The vector l 1059 was constructed by Karn et al, 1980 (Proc. Natl. Acad. Sci. US 71:5172). This is a vector for large fragments which can be inserted into the BamHI site. Replacement of the "stuffer" region (which contains the red and gam genes) with foreign DNA causes the phenotype of the phage to change from Spi(+) (unable to grow on a P2 lysogen) to Spi(-) (able to grow on a P2 lysogen). The presence of the pBR322 origin of DNA replication allows the vector to be propagated as a plasmid (phasmid) in l lysogens. However, the presence of this pBR322 sequence can make it difficult to screen libraries by using as probes fragments derived from recombinant plasmids. Even after gel purification, such fragments contain pBR322 sequence that hybridize to plaques of non-recombinant phages (Maniatis et al, 1982, Molecular Cloning, Cold Spring Harbor, p.43).
Construction of the Library:
R. Maurer (Dept of Molecular Biology and Microbiology, Case Western Reserve Univ., Cleveland, Ohio) constructed a Sau3A partial-digest library of S. typhimurium DNA in l 1059 following the procedures of Karn et al (1980). The construction of this library is described in Maurer et al (1984, Genetics 108:1-23) and was as follows.
Bacterial DNA was isolated from strain S. typhimurium LT2 DB9005, Sau3A digested, fractionated to collect 15Kb fragments, ligated into BamHI digested l 1059, packaged in vitro, and 5 portions of the packaged mixture, each containing 5000 recombinants, were amplified separately on strain DB4740. This procedure ensured that overlapping clones isolated from the different amplified portions were of independent origin.

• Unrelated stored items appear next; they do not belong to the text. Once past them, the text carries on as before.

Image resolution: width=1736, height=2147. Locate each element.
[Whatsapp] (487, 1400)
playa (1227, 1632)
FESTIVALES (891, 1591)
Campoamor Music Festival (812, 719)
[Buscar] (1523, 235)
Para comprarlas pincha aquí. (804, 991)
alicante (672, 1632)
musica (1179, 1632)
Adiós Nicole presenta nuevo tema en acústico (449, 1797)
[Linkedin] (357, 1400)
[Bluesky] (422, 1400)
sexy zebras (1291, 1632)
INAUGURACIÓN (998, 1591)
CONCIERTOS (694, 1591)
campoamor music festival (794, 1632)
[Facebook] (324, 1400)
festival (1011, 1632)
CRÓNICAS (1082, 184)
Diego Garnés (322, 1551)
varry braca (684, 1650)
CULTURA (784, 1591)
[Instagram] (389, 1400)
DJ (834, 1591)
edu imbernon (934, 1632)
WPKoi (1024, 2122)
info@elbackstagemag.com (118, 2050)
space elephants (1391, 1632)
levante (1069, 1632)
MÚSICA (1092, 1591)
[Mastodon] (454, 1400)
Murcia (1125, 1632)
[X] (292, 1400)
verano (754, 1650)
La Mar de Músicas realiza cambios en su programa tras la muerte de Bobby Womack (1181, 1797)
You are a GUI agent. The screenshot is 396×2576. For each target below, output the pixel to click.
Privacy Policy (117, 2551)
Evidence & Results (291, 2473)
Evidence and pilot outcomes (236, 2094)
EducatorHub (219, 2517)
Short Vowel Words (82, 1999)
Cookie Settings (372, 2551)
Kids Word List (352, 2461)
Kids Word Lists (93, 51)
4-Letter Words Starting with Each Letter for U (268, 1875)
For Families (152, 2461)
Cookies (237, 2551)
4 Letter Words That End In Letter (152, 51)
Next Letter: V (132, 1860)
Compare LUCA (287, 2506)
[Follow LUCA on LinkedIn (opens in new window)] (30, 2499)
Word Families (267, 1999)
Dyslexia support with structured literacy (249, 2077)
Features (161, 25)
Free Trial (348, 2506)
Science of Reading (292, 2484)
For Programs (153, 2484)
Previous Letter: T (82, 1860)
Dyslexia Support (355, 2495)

Maintenance of the Library in the SGSC:
In 1982 l 1059 phage from the 5 separate pools containing Salmonella DNA was provided by Dr. Maurer to the Salmonella Genetic Stock Centre. Each pool was independently propagated on E. coli LE392 by the confluent lysis method in a soft agar overlay plate on L-agar, and the phage were suspended in LB broth. Four of the five pools were thus propagated, all to titers of approximately 10(10)pfu/ml.
Pools Available from the SGSC:
Pool 1, B130; Pool 2, B131; Pool 3, B126; Pool 5, B127.
Success in Isolation of Salmonella Genes from the Library:
1. Maurer et al. (1984) used a complementation system to isolate l 1059 clones which complement strains of E. coli or of S. typhimurium which have mutations in the dna genes. (Derivatives of S. typhimurium TS736, made l -sensitive by addition of the E. coli lamB gene, were used.)
2. Sirisena, D.M. et al . (1992, J. Biol. Chem.,267(26):18874-84) have isolated Salmonella genes from the l 1059 library by probing the library with P(32)- labelled Salmonella DNA probes. These genes were isolated from the pools which were amplified in the SGSC.